We documented symptoms of long-COVID in nearly 5% of children. Long COVID was reported to be a rare condition with a low burden in UK children despite a potential underestimation.36 This, however, is contrary to reports from adults where long COVID is highly prevalent. A recent large cohort reported 57% of COVID-19 adult patients to have one or more symptoms with 37% persisting up to 3–6 months.37

Limitations and Strength

Our study is limited by the small number of patients in the cohort, and may not be representative of all groups of children as most were with multimorbidities. Additionally, the characterization of symptomatic children was further limited by a lack of chest imaging. However, we were able to collect detailed data from patients, and the prospective cohort enabled us to see the relatively longer period outcome and symptom persistence and resolution of long-COVID.

Conclusion

Despite a relatively low rate of pediatric admissions and severity, high in-hospital and post-discharge mortality was documented in our cohort of COVID-19 children. The presence of comorbidity, and inadequate care organization for the few but critically sick children likely contributed to the high mortality. COVID-19 centers in LMICs should emphasize optimizing the care of children with COVID-19 and multimorbidity, and provision of HDU/ICU care separately or in adult ICUs as appropriate for their setting should be strongly considered. Long COVID, on the other hand, is a relatively rare occurrence. As less attention is given to this age group concerning vaccination, because of the widespread belief that they are not significantly affected by COVID-19, the high mortality and morbidity trend in children from LMICs should make us prioritize the prevention of COVID-19 in children with vaccination. We thus emphasize that pediatric COVID-19 is not as benign as we have thought, as demonstrated also from a recent multi-country sub-Saharan Africa.29

Abbreviations

ARDS, acute respiratory distress syndrome; BP, blood pressure; COVID-19, corona virus disease caused by the SARS-CoV-2 virus-2019; CRF, case report form; CRP, C-reactive protein; HDU/ICU, high dependency unit/intensive care unit; LMICs, low- and middle-income countries; MIS-C, multi-system inflammatory syndrome of childhood related to COVID-19; MV, mechanical ventilation; NIV, non-invasive ventilation; RR, respiratory rate; RT-PCR, reverse transcriptase polymerase chain reaction; PCT, procalcitonin; PICU, pediatric intensive care unit; PR, pulse rate; SD, standard deviation; SPC-19, St. Paul’s Hospital COVID-19 prospective cohort; SPHMMC, St. Paul’s Hospital Millennium Medical College; SPO2, saturation of oxygen measured by pulse-oximetry; WHO, World Health Organization.

Data Sharing Statement

Data is available with a reasonable request from the corresponding author.

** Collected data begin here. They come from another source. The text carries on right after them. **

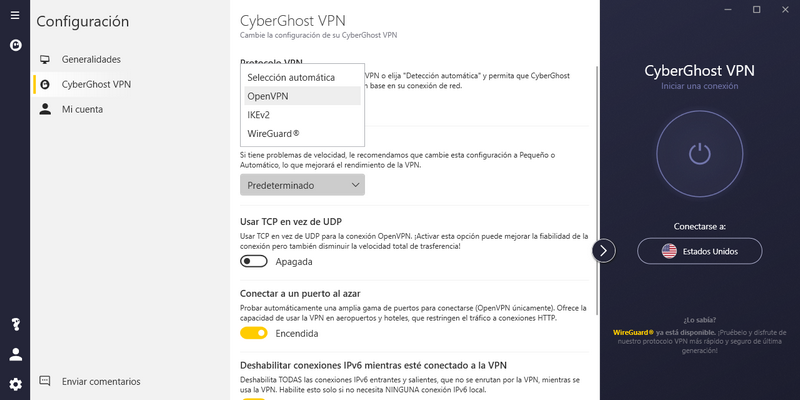Image resolution: width=800 pixels, height=400 pixels.
Task: Click the Enviar comentarios speech bubble icon
Action: pyautogui.click(x=45, y=381)
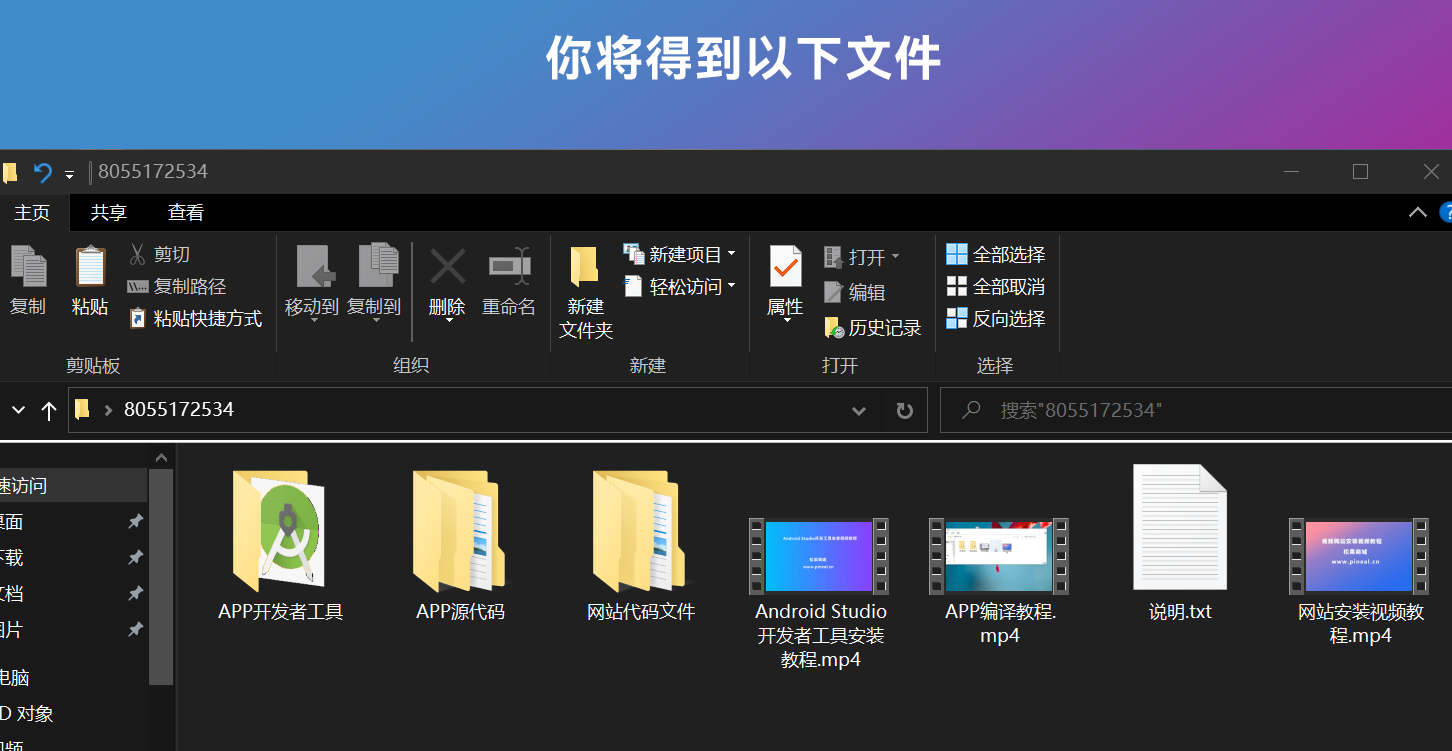The height and width of the screenshot is (751, 1452).
Task: Open the address bar history dropdown
Action: [x=858, y=410]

Ethics Approval and Informed Consent

The study was approved by SPHMMC IRB. Informed consent was taken from parents or legal guardians of each participants and the study was done per the approved protocol and based on the principles of the Helsinki declaration.

Acknowledgments

We thank SPHMMC for funding the research and all participating patients and research team who worked in those difficult times tirelessly both in the clinical care as well as this research.

Author Contributions

All authors made a significant contribution to the study including in the conception, study design, execution, acquisition of data, analysis and interpretation; revising and critically reviewing the article; gave final approval of the version to be published; have agreed on the journal to which the article has been submitted; and agree to be accountable for all aspects of the work.

Funding

The study was funded by SPHMMC. The funding institution has no role in data collection or writing of the research.

Disclosure

The authors report no conflicts of interest in this work.